The task: The task calls for the line containing "Click the Will Shears Portfolio brand" and all later lines, through the end of the entries below, to be set down exactly and without pictures.

————

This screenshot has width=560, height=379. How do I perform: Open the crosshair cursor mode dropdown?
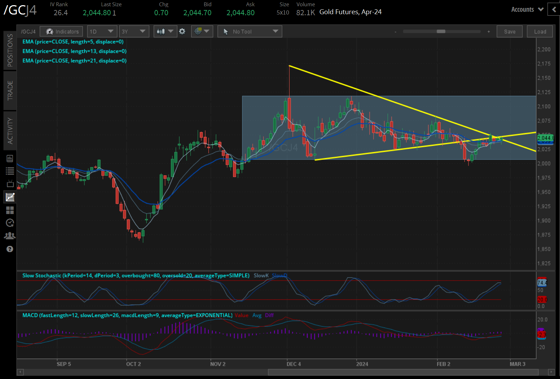[x=202, y=31]
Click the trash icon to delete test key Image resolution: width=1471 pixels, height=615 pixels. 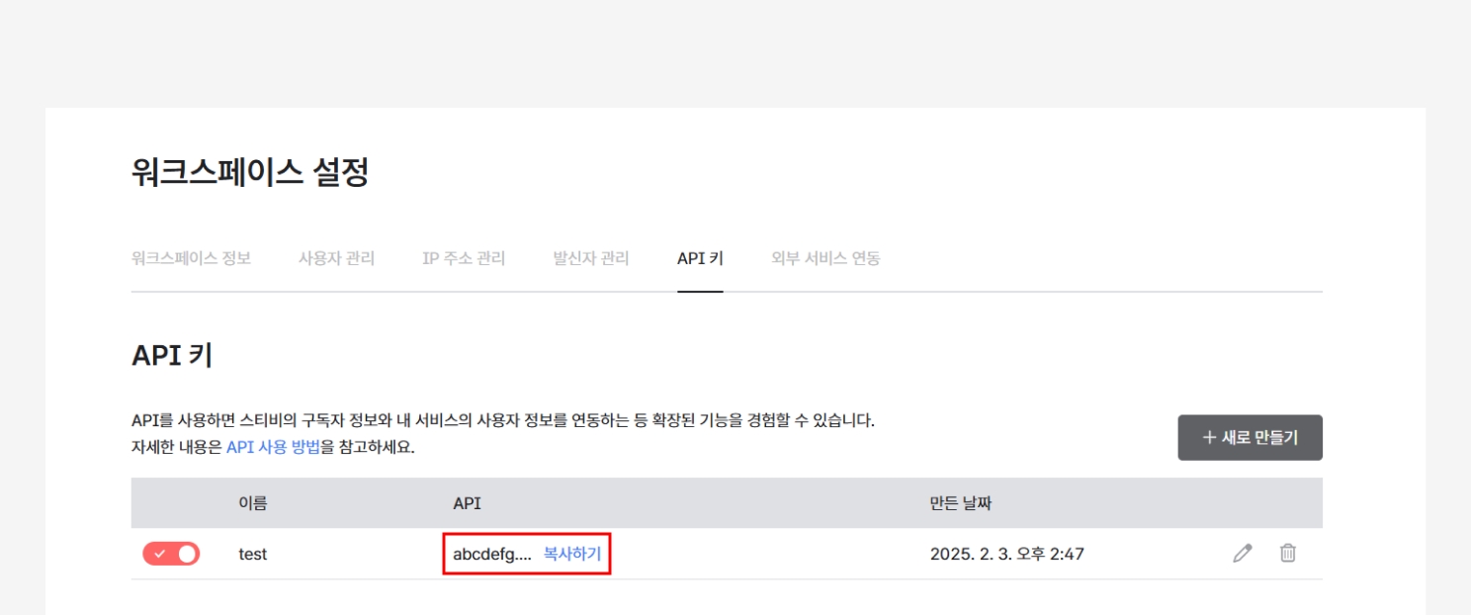point(1287,554)
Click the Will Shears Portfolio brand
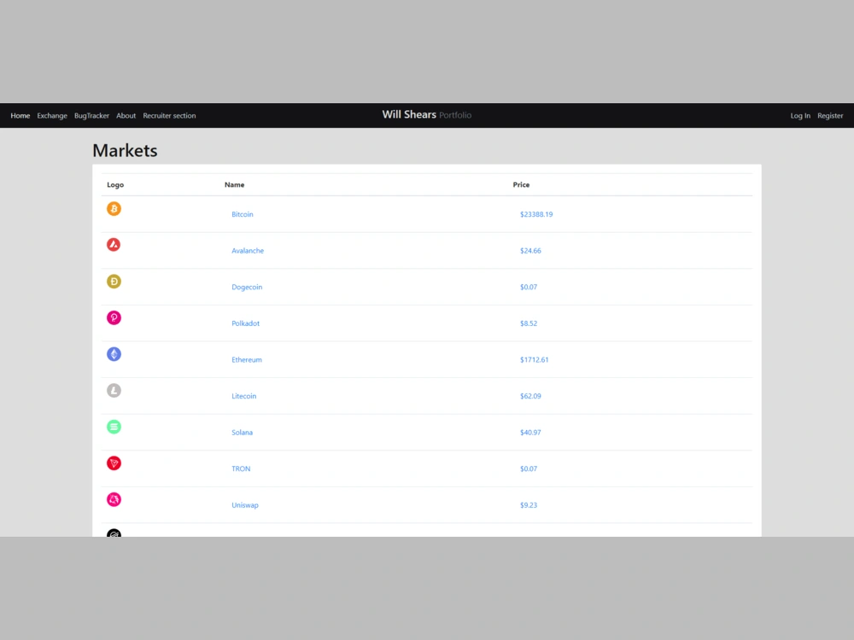Viewport: 854px width, 640px height. point(426,114)
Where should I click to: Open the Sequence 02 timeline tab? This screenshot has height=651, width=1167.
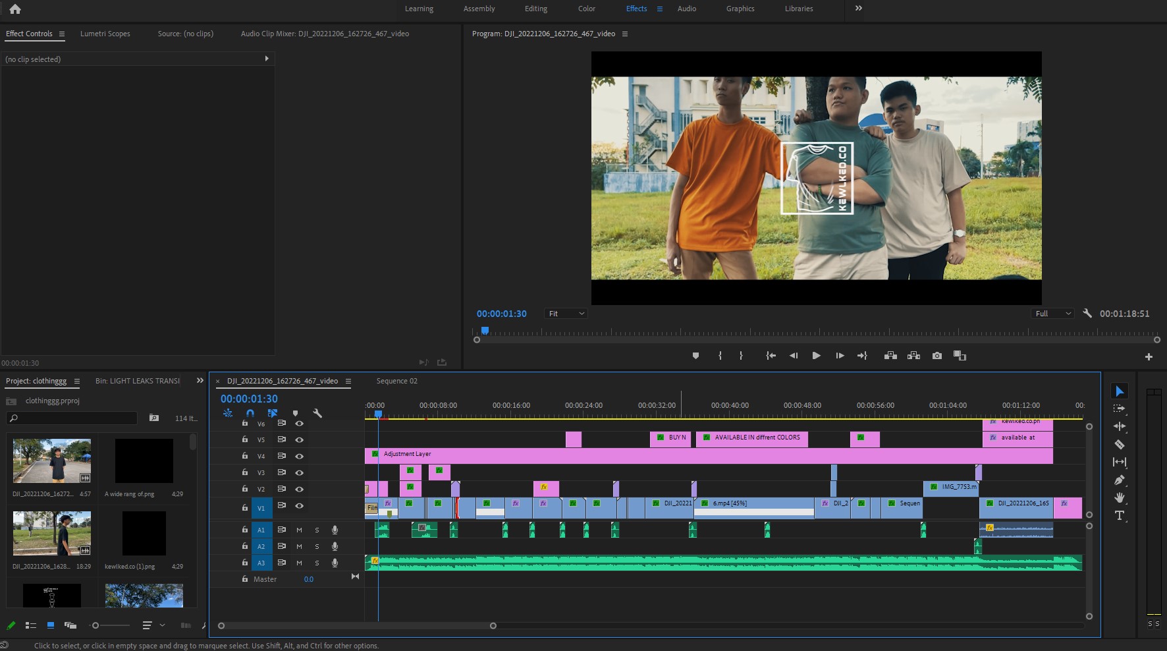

————

Your response:
Click the Will Shears Portfolio brand
Viewport: 854px width, 640px height. point(426,114)
Where should I click to: Open the Sequence 02 timeline tab? This screenshot has height=651, width=1167.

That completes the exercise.